3/13/2009

Negativo-Positivo

Em tempos, tive como colega uma inteligente socióloga que, na opinião de vários amigos, só enfermava de um problemazito: adorava apontar os defeitos das coisas, as inenarráveis incompetências dos ministérios, a falta de sensibilidade das pessoas duma maneira geral e, em particular, de quem estava à frente da gestão autárquica. Não elogiava nada.
Um dia, antes de ela ir fazer uma conferência, da qual me leu e a uma outra pessoa que estava connosco – um engenheiro seu amigo de infância - alguns excertos, o engenheiro deu-lhe um conselho: "O.K., Antónia, pisa e repisa se quiseres as ervas daninhas todas, mas depois aproveita para fazer com elas um monte que te permita avistar também os malmequeres, as maravilhas e as margaridas. Se os teus olhos não estiverem igualmente postos em flores, o público a certa altura deixa de te ouvir. Hoje em dia as pessoas estão fartas de ouvir dizer mal, estão cansadas de entender que lhes destroem pouco a pouco a esperança. Sê agradável para com elas. Enche-lhes os ouvidos de papoilas e de amores-perfeitos. Elas vão-te retribuir com atenção e aplausos."

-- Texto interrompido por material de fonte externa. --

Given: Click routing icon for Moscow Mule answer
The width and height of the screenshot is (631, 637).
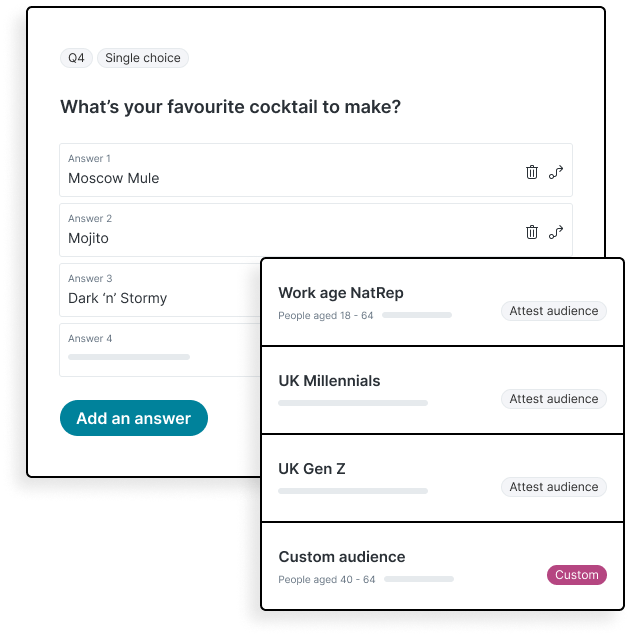Looking at the screenshot, I should point(556,172).
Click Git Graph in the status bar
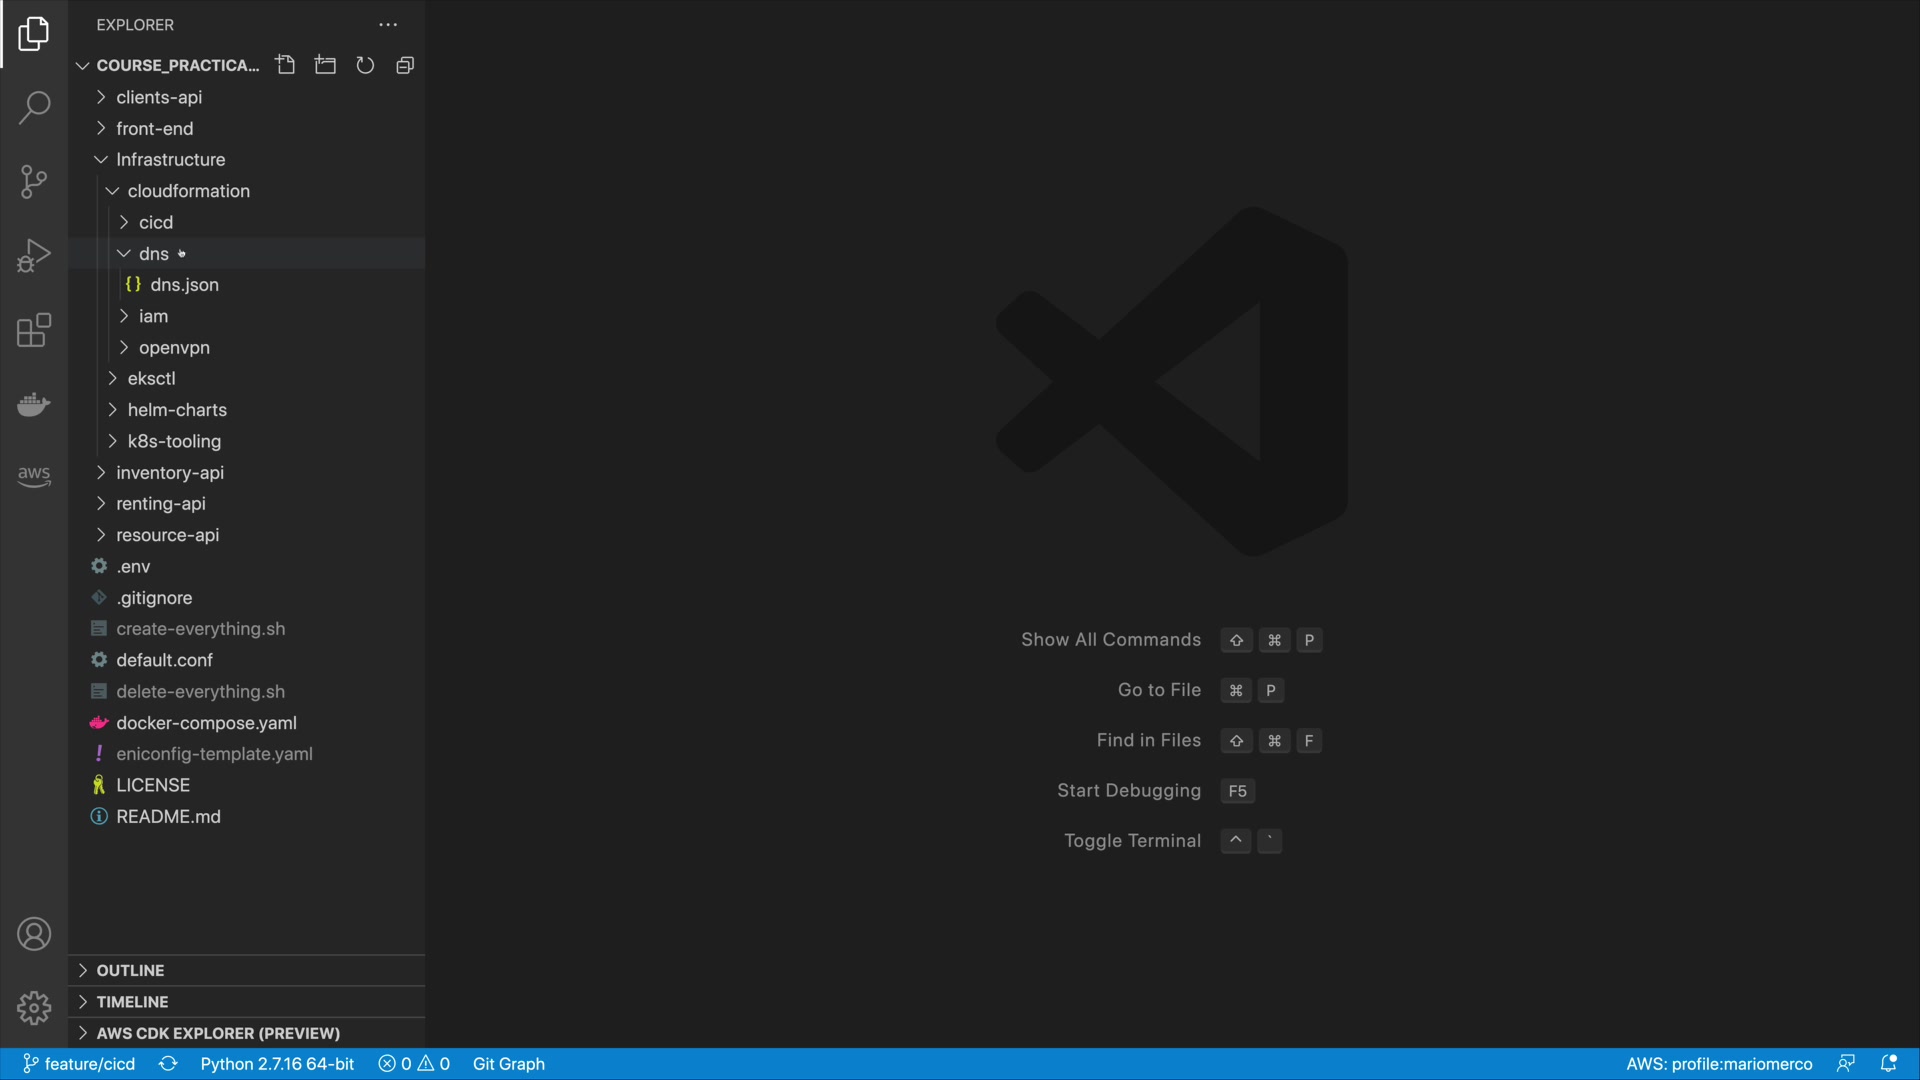This screenshot has width=1920, height=1080. pyautogui.click(x=508, y=1064)
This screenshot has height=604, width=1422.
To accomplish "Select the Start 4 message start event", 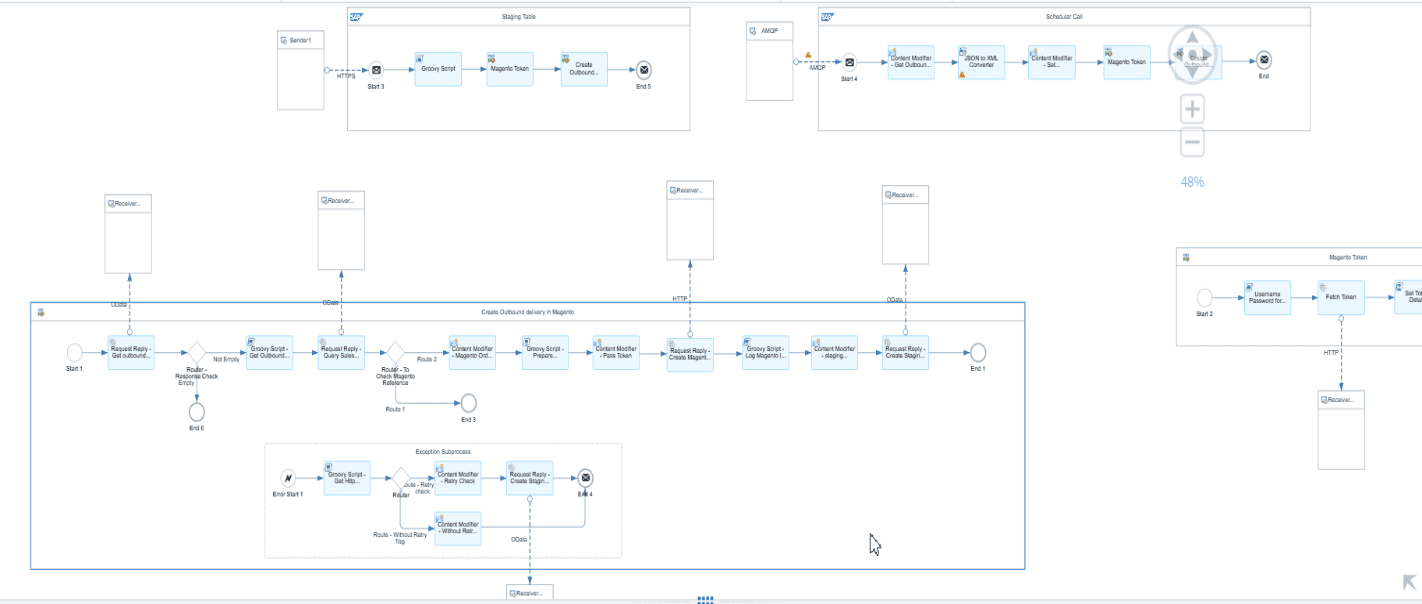I will pyautogui.click(x=849, y=61).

Reparei que a Antónia o ouviu atentamente. Cerca de uma quinzena mais tarde, ela voltou a estar connosco. Disse-nos que tinha seguido o conselho e cortado algumas partes do seu bilíaco discurso. Lembrara-se de que cem gramas de mel são melhores do que uma tonelada de fel. Contou-nos que não só o público tinha gostado muito, mas também que ela própria se tinha sentido francamente melhor.
Chegado aqui, pergunto-me a mim próprio: porque será que há tantos jornais que vêm continuamente com toneladas de fel? Dos desastres fazem parangonas, de medidas governamentais elaboram manchetes que são críticas à nascença, enquanto boas notícias são via de regra ignoradas - pelo menos em primeira página? Existe uma excepção notável: quando a selecção nacional de futebol ganha, ou o Cristiano Ronaldo conquista mais um troféu para a sua colecção ou qualquer atleta nacional ganha uma medalha de ouro numa competição é quase garantido que surge um grande título e uma fotografia a cores na primeira página. Justificadamente. Faz erguer o orgulho nacional. Satisfaz as pessoas. Afinal, os leitores são como a plateia que qualquer conferencista como a Antónia enfrenta.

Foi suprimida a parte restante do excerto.